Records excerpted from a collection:

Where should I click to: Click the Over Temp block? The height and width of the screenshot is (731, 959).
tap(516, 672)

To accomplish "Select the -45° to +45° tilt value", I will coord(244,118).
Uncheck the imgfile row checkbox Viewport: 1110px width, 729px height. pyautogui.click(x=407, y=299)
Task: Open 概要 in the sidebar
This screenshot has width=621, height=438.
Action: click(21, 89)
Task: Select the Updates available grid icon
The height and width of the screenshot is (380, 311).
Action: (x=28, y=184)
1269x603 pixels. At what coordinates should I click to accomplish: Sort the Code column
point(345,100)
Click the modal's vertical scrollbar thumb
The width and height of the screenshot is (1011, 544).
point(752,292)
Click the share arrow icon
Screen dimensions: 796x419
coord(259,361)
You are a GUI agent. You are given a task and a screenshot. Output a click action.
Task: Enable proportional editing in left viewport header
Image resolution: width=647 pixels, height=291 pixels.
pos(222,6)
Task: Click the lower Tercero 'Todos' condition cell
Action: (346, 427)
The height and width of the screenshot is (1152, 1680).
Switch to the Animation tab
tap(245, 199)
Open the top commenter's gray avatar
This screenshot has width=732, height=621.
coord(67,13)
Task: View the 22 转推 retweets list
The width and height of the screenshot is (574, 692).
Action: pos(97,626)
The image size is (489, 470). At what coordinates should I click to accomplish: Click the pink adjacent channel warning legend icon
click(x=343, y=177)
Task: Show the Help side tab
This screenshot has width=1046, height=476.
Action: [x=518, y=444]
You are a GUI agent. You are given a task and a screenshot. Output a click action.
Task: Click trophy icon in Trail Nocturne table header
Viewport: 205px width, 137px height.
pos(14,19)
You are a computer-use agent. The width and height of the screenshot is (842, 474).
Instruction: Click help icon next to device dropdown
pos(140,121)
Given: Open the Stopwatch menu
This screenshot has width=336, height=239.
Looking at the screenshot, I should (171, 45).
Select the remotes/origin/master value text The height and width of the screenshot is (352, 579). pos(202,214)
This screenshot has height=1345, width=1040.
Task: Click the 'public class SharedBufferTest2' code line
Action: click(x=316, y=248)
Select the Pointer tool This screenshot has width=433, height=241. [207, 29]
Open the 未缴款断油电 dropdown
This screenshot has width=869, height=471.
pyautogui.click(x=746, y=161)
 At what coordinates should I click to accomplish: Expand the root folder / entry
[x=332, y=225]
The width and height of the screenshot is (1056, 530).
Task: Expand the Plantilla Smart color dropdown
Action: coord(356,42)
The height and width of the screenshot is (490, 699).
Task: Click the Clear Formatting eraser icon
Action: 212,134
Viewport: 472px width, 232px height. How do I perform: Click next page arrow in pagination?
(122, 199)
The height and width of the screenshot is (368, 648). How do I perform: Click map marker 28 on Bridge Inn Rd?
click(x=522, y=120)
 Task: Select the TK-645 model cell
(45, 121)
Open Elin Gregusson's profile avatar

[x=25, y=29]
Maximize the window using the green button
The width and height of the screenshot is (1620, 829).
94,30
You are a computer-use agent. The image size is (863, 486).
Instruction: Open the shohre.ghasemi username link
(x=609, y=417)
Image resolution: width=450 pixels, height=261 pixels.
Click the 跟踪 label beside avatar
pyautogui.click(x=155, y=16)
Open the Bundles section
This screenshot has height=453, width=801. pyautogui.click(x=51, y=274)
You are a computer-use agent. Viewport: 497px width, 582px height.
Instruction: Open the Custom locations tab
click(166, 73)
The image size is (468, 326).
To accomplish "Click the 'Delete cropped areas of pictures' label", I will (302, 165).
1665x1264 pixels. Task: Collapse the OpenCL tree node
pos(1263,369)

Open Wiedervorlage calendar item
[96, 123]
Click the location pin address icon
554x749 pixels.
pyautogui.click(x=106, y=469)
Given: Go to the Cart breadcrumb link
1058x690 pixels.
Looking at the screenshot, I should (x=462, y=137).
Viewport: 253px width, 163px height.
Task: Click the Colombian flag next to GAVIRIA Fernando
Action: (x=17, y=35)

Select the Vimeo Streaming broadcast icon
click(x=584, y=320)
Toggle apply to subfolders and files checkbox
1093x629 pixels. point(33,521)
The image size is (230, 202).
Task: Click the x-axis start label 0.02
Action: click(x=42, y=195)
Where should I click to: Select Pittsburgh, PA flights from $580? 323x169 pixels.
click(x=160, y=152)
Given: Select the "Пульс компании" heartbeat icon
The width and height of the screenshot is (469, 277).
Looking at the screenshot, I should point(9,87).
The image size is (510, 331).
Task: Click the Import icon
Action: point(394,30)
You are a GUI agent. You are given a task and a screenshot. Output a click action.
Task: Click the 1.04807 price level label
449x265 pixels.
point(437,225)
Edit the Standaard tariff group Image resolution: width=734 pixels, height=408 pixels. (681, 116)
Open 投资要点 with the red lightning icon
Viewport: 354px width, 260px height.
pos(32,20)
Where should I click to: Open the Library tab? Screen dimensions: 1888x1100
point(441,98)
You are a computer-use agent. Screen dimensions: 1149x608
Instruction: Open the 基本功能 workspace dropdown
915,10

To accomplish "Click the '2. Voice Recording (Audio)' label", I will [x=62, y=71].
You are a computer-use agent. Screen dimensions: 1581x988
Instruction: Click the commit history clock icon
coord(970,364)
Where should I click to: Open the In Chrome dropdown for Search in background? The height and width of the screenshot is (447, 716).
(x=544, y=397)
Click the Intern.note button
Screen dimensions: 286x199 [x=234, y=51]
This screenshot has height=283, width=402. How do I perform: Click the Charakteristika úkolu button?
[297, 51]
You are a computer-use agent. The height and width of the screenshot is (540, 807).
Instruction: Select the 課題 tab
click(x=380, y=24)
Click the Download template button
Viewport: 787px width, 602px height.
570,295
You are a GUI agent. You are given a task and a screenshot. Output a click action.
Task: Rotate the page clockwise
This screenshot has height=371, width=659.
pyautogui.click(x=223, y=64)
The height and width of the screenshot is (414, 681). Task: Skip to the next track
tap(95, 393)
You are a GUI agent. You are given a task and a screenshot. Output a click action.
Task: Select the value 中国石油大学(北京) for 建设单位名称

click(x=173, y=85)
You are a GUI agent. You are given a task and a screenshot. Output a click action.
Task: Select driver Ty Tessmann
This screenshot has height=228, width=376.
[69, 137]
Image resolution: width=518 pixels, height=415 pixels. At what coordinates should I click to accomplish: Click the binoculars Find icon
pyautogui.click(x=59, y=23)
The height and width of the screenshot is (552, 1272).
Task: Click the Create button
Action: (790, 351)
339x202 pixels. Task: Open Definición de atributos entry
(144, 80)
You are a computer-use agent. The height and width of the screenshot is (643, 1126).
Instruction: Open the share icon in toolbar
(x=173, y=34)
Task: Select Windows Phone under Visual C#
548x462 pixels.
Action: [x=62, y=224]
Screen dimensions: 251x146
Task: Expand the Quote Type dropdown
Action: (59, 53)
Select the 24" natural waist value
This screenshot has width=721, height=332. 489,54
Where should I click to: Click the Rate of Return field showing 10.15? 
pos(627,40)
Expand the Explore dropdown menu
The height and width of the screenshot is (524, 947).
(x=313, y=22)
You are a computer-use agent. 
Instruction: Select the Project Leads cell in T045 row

* _Exercise description_: Rewrite the listing, renaming "computer-use agent" to "desktop assistant" everywhere it occurs and leaving every other line unchanged.

* _Output for this task_:
Where should I click to: Click the Over Temp block? The height and width of the screenshot is (731, 959).
tap(516, 672)

To accomplish "Select the -45° to +45° tilt value", I will coord(244,118).
Uncheck the imgfile row checkbox Viewport: 1110px width, 729px height. pyautogui.click(x=407, y=299)
Task: Open 概要 in the sidebar
This screenshot has width=621, height=438.
Action: click(21, 89)
Task: Select the Updates available grid icon
The height and width of the screenshot is (380, 311).
Action: (x=28, y=184)
1269x603 pixels. At what coordinates should I click to accomplish: Sort the Code column
point(345,100)
Click the modal's vertical scrollbar thumb
The width and height of the screenshot is (1011, 544).
point(752,292)
Click the share arrow icon
Screen dimensions: 796x419
coord(259,361)
You are a GUI agent. You are given a task and a screenshot. Output a click action.
Task: Enable proportional editing in left viewport header
Image resolution: width=647 pixels, height=291 pixels.
pos(222,6)
Task: Click the lower Tercero 'Todos' condition cell
Action: (346, 427)
The height and width of the screenshot is (1152, 1680).
Switch to the Animation tab
tap(245, 199)
Open the top commenter's gray avatar
This screenshot has width=732, height=621.
coord(67,13)
Task: View the 22 转推 retweets list
The width and height of the screenshot is (574, 692).
Action: pos(97,626)
The image size is (489, 470). At what coordinates should I click to accomplish: Click the pink adjacent channel warning legend icon
click(x=343, y=177)
Task: Show the Help side tab
This screenshot has width=1046, height=476.
Action: [x=518, y=444]
You are a GUI agent. You are given a task and a screenshot. Output a click action.
Task: Click trophy icon in Trail Nocturne table header
Viewport: 205px width, 137px height.
pos(14,19)
You are a desktop assistant. The width and height of the screenshot is (842, 474).
Instruction: Click help icon next to device dropdown
pos(140,121)
Given: Open the Stopwatch menu
This screenshot has width=336, height=239.
Looking at the screenshot, I should (171, 45).
Select the remotes/origin/master value text The height and width of the screenshot is (352, 579). pos(202,214)
This screenshot has height=1345, width=1040.
Task: Click the 'public class SharedBufferTest2' code line
Action: click(x=316, y=248)
Select the Pointer tool This screenshot has width=433, height=241. [207, 29]
Open the 未缴款断油电 dropdown
This screenshot has width=869, height=471.
pyautogui.click(x=746, y=161)
 At what coordinates should I click to accomplish: Expand the root folder / entry
[x=332, y=225]
The width and height of the screenshot is (1056, 530).
Task: Expand the Plantilla Smart color dropdown
Action: coord(356,42)
The height and width of the screenshot is (490, 699).
Task: Click the Clear Formatting eraser icon
Action: 212,134
Viewport: 472px width, 232px height. How do I perform: Click next page arrow in pagination?
(122, 199)
The height and width of the screenshot is (368, 648). How do I perform: Click map marker 28 on Bridge Inn Rd?
click(x=522, y=120)
 Task: Select the TK-645 model cell
(45, 121)
Open Elin Gregusson's profile avatar

[x=25, y=29]
Maximize the window using the green button
The width and height of the screenshot is (1620, 829).
94,30
You are a desktop assistant. The image size is (863, 486).
Instruction: Open the shohre.ghasemi username link
(x=609, y=417)
Image resolution: width=450 pixels, height=261 pixels.
Click the 跟踪 label beside avatar
pyautogui.click(x=155, y=16)
Open the Bundles section
This screenshot has height=453, width=801. pyautogui.click(x=51, y=274)
You are a desktop assistant. Viewport: 497px width, 582px height.
Instruction: Open the Custom locations tab
click(166, 73)
The image size is (468, 326).
To accomplish "Click the 'Delete cropped areas of pictures' label", I will (302, 165).
1665x1264 pixels. Task: Collapse the OpenCL tree node
pos(1263,369)

Open Wiedervorlage calendar item
[96, 123]
Click the location pin address icon
554x749 pixels.
pyautogui.click(x=106, y=469)
Given: Go to the Cart breadcrumb link
1058x690 pixels.
Looking at the screenshot, I should (x=462, y=137).
Viewport: 253px width, 163px height.
Task: Click the Colombian flag next to GAVIRIA Fernando
Action: (x=17, y=35)

Select the Vimeo Streaming broadcast icon
click(x=584, y=320)
Toggle apply to subfolders and files checkbox
1093x629 pixels. point(33,521)
The image size is (230, 202).
Task: Click the x-axis start label 0.02
Action: click(x=42, y=195)
Where should I click to: Select Pittsburgh, PA flights from $580? 323x169 pixels.
click(x=160, y=152)
Given: Select the "Пульс компании" heartbeat icon
The width and height of the screenshot is (469, 277).
Looking at the screenshot, I should point(9,87).
The image size is (510, 331).
Task: Click the Import icon
Action: point(394,30)
You are a GUI agent. You are given a task and a screenshot. Output a click action.
Task: Click the 1.04807 price level label
449x265 pixels.
point(437,225)
Edit the Standaard tariff group Image resolution: width=734 pixels, height=408 pixels. (681, 116)
Open 投资要点 with the red lightning icon
Viewport: 354px width, 260px height.
pos(32,20)
Where should I click to: Open the Library tab? Screen dimensions: 1888x1100
point(441,98)
You are a desktop assistant. Screen dimensions: 1149x608
Instruction: Open the 基本功能 workspace dropdown
915,10

To accomplish "Click the '2. Voice Recording (Audio)' label", I will [x=62, y=71].
You are a desktop assistant. Screen dimensions: 1581x988
Instruction: Click the commit history clock icon
coord(970,364)
Where should I click to: Open the In Chrome dropdown for Search in background? The height and width of the screenshot is (447, 716).
(x=544, y=397)
Click the Intern.note button
Screen dimensions: 286x199 [x=234, y=51]
This screenshot has height=283, width=402. How do I perform: Click the Charakteristika úkolu button?
[297, 51]
You are a desktop assistant. The height and width of the screenshot is (540, 807).
Instruction: Select the 課題 tab
click(x=380, y=24)
Click the Download template button
Viewport: 787px width, 602px height.
570,295
You are a GUI agent. You are given a task and a screenshot. Output a click action.
Task: Rotate the page clockwise
This screenshot has height=371, width=659.
pyautogui.click(x=223, y=64)
The height and width of the screenshot is (414, 681). Task: Skip to the next track
tap(95, 393)
You are a GUI agent. You are given a task and a screenshot. Output a click action.
Task: Select the value 中国石油大学(北京) for 建设单位名称

click(x=173, y=85)
You are a GUI agent. You are given a task and a screenshot. Output a click action.
Task: Select driver Ty Tessmann
This screenshot has height=228, width=376.
[69, 137]
Image resolution: width=518 pixels, height=415 pixels. At what coordinates should I click to accomplish: Click the binoculars Find icon
pyautogui.click(x=59, y=23)
The height and width of the screenshot is (552, 1272).
Task: Click the Create button
Action: (790, 351)
339x202 pixels. Task: Open Definición de atributos entry
(144, 80)
You are a desktop assistant. The height and width of the screenshot is (643, 1126).
Instruction: Open the share icon in toolbar
(x=173, y=34)
Task: Select Windows Phone under Visual C#
548x462 pixels.
Action: [x=62, y=224]
Screen dimensions: 251x146
Task: Expand the Quote Type dropdown
Action: (59, 53)
Select the 24" natural waist value
This screenshot has width=721, height=332. 489,54
Where should I click to: Click the Rate of Return field showing 10.15? 
pos(627,40)
Expand the Explore dropdown menu
The height and width of the screenshot is (524, 947).
(x=313, y=22)
You are a desktop assistant. 
Instruction: Select the Project Leads cell in T045 row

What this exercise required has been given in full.